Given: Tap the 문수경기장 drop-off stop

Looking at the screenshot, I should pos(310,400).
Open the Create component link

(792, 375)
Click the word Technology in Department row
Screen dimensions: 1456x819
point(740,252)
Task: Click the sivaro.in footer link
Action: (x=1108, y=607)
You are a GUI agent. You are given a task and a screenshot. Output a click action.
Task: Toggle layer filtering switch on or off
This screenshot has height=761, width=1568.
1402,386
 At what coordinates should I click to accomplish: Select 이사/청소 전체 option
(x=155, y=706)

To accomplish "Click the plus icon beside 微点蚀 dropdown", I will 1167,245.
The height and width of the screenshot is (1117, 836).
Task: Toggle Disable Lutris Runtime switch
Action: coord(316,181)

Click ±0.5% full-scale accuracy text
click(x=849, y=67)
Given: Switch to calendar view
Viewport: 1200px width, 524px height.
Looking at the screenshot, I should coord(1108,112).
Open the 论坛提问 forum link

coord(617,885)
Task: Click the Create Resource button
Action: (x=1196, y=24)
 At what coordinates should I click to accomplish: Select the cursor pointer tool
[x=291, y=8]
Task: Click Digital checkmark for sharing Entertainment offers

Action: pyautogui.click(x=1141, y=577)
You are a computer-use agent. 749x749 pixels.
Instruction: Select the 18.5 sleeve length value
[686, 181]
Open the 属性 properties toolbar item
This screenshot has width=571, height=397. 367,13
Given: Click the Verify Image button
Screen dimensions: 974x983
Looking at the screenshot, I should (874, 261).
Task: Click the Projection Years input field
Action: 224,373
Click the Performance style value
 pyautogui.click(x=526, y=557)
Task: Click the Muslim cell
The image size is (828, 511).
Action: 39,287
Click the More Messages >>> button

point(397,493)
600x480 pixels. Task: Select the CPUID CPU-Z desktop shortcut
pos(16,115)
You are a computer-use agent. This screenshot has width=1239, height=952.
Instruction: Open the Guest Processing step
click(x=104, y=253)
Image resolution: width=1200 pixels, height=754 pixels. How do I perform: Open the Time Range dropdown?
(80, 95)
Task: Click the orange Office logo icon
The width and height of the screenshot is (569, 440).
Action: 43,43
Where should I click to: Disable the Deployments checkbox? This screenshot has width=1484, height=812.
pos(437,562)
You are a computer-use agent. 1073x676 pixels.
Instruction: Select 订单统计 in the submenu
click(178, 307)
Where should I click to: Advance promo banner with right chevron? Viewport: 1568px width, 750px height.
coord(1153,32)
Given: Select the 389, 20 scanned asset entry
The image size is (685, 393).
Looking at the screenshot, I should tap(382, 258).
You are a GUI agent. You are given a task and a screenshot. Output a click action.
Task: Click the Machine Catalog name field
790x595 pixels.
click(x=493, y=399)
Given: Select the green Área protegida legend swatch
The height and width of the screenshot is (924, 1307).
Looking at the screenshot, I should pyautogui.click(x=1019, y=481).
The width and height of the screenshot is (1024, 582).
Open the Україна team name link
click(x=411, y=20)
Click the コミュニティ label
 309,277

____________

* **WHAT IS REQUIRED**:
Only the lines from the one holding "The image size is (828, 511)." to the end of the listing are to be written out, word for word.

* **ANSWER SPACE**:
The image size is (828, 511).
Action: 39,287
Click the More Messages >>> button

point(397,493)
600x480 pixels. Task: Select the CPUID CPU-Z desktop shortcut
pos(16,115)
You are a computer-use agent. This screenshot has width=1239, height=952.
Instruction: Open the Guest Processing step
click(x=104, y=253)
Image resolution: width=1200 pixels, height=754 pixels. How do I perform: Open the Time Range dropdown?
(80, 95)
Task: Click the orange Office logo icon
The width and height of the screenshot is (569, 440).
Action: 43,43
Where should I click to: Disable the Deployments checkbox? This screenshot has width=1484, height=812.
pos(437,562)
You are a computer-use agent. 1073x676 pixels.
Instruction: Select 订单统计 in the submenu
click(178, 307)
Where should I click to: Advance promo banner with right chevron? Viewport: 1568px width, 750px height.
coord(1153,32)
Given: Select the 389, 20 scanned asset entry
The image size is (685, 393).
Looking at the screenshot, I should tap(382, 258).
You are a GUI agent. You are given a task and a screenshot. Output a click action.
Task: Click the Machine Catalog name field
790x595 pixels.
click(x=493, y=399)
Given: Select the green Área protegida legend swatch
The height and width of the screenshot is (924, 1307).
Looking at the screenshot, I should pyautogui.click(x=1019, y=481).
The width and height of the screenshot is (1024, 582).
Open the Україна team name link
click(x=411, y=20)
Click the コミュニティ label
 309,277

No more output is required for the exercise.